Dataset records
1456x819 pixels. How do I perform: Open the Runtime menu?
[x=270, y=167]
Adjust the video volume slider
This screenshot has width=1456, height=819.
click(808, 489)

Exercise instructions
Retype the entries exactly; leave nothing out.

Written answer
1456x819 pixels. How do I perform: Open the Runtime menu?
[x=270, y=167]
Adjust the video volume slider
This screenshot has width=1456, height=819.
click(808, 489)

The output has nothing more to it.